- TASK TO COMPLETE
All that should come back is the lines of the data below from the one containing "383x233 pixels." to the one containing "has width=1494, height=755.", inclusive, exactly as they stand.

═══ SOURCE RECORDS ═══

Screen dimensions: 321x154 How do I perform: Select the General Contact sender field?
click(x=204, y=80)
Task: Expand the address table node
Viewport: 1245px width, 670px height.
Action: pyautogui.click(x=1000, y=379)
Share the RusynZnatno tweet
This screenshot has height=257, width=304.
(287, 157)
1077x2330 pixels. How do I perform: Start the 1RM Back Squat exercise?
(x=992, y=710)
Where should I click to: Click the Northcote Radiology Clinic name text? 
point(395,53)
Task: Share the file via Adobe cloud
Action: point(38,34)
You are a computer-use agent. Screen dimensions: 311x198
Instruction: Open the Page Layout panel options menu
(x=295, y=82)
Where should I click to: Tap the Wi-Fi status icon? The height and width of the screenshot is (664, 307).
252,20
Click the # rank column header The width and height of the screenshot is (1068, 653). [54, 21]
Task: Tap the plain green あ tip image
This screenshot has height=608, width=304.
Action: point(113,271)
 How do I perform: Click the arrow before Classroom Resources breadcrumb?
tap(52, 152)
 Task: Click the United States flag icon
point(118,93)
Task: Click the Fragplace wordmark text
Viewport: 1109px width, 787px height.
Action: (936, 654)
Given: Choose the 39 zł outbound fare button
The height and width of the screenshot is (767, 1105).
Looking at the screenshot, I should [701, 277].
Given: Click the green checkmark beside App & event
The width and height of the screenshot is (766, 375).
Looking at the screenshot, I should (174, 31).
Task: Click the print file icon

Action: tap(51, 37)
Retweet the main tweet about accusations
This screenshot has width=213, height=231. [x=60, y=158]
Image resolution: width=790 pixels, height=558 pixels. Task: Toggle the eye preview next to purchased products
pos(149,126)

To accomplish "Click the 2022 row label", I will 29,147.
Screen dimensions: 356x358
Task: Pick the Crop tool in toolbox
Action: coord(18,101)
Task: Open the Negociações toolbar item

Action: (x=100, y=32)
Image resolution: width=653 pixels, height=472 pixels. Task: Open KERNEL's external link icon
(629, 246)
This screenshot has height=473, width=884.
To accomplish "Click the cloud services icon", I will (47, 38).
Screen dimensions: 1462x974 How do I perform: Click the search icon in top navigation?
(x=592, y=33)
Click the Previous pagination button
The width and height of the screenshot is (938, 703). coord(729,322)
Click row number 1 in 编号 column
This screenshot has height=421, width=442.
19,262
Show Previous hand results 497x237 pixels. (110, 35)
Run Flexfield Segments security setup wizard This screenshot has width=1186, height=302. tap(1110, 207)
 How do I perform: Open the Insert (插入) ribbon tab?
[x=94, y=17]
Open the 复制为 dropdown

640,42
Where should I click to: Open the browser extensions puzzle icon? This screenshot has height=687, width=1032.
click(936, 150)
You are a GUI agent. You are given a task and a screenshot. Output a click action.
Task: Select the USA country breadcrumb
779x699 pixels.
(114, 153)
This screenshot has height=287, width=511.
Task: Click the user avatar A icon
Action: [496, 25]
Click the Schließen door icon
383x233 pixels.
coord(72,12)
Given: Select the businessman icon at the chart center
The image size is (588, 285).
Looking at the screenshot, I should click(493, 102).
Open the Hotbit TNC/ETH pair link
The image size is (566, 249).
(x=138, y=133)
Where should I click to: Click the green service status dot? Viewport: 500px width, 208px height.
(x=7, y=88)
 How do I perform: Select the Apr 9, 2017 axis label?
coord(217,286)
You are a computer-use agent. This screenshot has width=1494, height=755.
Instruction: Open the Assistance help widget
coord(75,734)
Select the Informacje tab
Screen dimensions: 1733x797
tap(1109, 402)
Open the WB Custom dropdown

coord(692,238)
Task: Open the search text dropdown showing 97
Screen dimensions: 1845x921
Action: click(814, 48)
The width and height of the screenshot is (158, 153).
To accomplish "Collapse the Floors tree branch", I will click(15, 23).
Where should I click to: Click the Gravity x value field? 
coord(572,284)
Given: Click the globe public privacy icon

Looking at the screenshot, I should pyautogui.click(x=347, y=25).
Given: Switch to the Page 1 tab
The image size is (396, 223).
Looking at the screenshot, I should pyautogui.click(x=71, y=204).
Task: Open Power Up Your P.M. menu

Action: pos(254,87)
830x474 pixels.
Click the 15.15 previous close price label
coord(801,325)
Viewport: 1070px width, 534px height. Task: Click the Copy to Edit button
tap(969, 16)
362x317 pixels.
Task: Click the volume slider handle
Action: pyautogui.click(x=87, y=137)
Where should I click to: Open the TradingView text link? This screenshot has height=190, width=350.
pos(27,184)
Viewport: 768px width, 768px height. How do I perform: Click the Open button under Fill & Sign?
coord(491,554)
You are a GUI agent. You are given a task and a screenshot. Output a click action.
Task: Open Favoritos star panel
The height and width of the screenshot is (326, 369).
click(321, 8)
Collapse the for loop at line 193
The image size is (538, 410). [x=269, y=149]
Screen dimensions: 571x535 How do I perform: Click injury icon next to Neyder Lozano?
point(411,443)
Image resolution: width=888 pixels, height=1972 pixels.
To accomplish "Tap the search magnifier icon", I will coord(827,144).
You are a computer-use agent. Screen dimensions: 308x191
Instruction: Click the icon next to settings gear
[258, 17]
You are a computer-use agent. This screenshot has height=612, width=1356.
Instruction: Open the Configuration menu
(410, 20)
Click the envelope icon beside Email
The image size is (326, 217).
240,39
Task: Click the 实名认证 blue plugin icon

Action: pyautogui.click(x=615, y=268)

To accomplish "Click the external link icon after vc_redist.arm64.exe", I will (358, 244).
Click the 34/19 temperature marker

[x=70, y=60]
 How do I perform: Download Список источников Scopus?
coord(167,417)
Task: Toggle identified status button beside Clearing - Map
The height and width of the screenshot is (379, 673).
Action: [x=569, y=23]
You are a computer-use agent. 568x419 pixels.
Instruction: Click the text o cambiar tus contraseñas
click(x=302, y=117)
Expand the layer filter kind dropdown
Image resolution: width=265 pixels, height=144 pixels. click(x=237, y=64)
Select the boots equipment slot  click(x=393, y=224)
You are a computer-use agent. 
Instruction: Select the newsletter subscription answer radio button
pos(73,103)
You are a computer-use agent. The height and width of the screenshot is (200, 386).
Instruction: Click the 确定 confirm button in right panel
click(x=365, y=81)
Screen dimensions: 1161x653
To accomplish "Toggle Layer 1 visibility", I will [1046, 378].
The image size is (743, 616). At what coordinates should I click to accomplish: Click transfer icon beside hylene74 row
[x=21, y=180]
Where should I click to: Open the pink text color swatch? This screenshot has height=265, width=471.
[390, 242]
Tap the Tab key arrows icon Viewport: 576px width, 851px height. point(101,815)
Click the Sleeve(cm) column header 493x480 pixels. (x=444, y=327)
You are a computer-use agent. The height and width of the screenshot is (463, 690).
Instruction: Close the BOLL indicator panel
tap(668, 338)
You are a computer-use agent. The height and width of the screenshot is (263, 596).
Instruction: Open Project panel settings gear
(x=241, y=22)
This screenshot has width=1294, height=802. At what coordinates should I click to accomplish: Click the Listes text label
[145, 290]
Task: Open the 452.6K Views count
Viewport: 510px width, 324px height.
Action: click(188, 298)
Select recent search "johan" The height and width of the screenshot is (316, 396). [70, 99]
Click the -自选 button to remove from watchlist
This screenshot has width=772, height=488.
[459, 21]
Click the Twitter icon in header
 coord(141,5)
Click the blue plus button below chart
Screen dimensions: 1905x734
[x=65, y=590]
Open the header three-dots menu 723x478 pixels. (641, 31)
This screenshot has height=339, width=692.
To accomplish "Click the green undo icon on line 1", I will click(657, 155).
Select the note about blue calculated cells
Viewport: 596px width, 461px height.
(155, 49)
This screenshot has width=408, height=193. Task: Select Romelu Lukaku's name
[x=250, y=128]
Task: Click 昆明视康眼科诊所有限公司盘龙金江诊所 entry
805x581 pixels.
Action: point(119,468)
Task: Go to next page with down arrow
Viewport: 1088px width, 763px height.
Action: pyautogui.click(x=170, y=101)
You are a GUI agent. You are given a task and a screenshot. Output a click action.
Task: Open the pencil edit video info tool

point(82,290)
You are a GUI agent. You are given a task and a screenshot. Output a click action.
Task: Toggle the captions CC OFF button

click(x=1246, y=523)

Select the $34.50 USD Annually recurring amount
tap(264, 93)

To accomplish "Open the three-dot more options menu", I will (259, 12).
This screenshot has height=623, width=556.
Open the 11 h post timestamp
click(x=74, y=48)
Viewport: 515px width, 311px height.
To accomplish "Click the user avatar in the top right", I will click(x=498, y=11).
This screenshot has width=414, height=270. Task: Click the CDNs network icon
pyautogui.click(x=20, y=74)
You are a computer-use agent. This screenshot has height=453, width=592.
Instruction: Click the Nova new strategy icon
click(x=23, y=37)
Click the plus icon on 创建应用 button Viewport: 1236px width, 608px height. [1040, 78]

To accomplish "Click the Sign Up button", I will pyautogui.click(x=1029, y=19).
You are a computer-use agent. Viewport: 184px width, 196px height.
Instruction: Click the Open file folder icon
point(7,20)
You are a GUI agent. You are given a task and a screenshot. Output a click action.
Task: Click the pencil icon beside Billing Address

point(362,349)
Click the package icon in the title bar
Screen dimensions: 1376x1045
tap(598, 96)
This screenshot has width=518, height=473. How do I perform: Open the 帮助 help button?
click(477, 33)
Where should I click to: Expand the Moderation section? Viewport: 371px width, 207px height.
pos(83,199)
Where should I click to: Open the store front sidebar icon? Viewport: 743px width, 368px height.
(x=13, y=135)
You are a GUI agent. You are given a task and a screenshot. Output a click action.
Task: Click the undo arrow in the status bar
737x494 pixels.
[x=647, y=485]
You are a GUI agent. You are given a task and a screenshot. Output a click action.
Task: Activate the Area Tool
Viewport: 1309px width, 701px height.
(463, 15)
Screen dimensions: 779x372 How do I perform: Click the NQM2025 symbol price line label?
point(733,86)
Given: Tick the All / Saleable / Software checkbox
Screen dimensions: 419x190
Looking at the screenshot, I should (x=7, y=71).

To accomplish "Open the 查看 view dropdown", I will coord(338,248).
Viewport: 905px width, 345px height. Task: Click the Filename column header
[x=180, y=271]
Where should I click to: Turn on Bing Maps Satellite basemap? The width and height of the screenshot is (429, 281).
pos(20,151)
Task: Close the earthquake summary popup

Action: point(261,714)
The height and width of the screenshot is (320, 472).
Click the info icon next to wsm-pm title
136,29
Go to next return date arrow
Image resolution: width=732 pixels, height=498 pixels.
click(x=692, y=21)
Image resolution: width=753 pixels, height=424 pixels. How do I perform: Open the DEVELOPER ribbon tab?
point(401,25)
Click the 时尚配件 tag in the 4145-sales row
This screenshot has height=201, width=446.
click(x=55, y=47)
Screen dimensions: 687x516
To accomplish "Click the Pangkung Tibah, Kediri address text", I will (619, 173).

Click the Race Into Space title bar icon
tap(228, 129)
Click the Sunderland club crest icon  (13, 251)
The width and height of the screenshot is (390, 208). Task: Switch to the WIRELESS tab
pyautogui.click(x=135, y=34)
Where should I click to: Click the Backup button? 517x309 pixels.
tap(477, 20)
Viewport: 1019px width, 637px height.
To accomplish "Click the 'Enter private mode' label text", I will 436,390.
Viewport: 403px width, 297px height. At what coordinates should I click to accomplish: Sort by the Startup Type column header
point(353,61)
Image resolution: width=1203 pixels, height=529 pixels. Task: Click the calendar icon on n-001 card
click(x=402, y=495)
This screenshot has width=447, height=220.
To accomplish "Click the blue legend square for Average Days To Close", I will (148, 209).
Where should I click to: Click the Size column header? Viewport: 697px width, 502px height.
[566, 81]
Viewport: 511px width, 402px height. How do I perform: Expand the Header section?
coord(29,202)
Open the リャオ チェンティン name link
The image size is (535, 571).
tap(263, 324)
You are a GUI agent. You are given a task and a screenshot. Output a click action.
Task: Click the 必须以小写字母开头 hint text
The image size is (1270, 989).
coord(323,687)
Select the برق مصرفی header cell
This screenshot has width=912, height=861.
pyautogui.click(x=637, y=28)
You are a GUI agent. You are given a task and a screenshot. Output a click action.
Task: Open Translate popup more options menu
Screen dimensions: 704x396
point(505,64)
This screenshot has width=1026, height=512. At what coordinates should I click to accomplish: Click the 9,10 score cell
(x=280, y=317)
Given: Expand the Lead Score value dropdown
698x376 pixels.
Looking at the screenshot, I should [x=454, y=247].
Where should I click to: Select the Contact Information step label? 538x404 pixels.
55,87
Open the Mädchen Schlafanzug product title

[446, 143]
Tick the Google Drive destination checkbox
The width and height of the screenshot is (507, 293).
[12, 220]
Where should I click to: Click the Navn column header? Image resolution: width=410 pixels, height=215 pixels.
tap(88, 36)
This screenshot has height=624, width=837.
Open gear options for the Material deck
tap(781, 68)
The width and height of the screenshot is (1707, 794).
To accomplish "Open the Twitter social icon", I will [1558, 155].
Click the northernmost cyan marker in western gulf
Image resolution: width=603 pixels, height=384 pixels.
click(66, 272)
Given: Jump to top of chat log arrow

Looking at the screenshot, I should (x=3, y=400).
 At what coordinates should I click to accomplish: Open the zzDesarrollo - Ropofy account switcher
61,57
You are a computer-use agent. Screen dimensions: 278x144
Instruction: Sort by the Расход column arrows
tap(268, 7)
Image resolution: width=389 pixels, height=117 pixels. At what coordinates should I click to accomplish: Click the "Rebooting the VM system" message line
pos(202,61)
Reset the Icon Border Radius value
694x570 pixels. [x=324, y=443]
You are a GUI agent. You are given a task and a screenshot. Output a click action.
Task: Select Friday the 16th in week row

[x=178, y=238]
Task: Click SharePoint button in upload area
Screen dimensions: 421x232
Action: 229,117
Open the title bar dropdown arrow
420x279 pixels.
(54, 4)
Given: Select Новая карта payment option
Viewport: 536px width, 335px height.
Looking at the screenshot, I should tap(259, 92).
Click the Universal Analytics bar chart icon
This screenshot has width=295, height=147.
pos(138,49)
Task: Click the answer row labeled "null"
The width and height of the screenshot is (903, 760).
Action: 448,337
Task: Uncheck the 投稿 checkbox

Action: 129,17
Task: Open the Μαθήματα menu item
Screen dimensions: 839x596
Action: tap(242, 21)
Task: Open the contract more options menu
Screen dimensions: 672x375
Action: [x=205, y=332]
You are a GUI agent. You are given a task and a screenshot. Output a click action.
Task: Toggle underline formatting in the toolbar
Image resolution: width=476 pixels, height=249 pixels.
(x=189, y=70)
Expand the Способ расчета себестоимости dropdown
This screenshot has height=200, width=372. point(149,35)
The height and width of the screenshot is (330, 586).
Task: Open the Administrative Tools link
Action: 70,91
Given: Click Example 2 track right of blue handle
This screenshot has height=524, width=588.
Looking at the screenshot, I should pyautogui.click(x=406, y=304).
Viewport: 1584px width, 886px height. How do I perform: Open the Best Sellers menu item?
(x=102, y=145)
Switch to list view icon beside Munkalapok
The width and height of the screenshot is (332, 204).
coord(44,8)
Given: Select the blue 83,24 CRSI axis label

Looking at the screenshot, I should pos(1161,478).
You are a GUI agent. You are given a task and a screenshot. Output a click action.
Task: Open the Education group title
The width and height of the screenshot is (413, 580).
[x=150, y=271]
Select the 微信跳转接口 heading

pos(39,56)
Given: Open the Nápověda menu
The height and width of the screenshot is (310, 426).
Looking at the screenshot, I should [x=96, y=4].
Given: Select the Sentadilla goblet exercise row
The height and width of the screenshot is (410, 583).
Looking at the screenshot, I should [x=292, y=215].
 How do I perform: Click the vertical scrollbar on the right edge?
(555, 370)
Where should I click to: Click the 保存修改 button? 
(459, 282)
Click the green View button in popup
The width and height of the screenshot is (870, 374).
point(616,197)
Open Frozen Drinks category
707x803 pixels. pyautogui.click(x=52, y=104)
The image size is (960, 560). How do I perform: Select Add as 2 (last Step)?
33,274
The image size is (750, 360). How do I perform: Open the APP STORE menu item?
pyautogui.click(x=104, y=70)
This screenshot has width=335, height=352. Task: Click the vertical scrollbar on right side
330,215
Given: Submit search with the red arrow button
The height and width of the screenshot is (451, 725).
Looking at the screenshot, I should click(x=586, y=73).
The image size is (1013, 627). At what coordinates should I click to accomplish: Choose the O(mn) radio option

═══

- WRITTEN RESPONSE
383x233 pixels.
coord(72,12)
Given: Select the businessman icon at the chart center
The image size is (588, 285).
Looking at the screenshot, I should click(493, 102).
Open the Hotbit TNC/ETH pair link
The image size is (566, 249).
(x=138, y=133)
Where should I click to: Click the green service status dot? Viewport: 500px width, 208px height.
(x=7, y=88)
 How do I perform: Select the Apr 9, 2017 axis label?
coord(217,286)
You are a computer-use agent. This screenshot has width=1494, height=755.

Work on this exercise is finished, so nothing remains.